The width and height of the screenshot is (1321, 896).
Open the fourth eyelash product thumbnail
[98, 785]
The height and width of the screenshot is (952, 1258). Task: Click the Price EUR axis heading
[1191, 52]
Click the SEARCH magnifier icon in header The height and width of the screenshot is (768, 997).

:: Required action ::
A complete, exact copy of the entries above is what is wanted.

:: Reply ::
The width and height of the screenshot is (1321, 896).
Open the fourth eyelash product thumbnail
[98, 785]
The height and width of the screenshot is (952, 1258). Task: Click the Price EUR axis heading
[1191, 52]
Click the SEARCH magnifier icon in header The height and width of the screenshot is (768, 997).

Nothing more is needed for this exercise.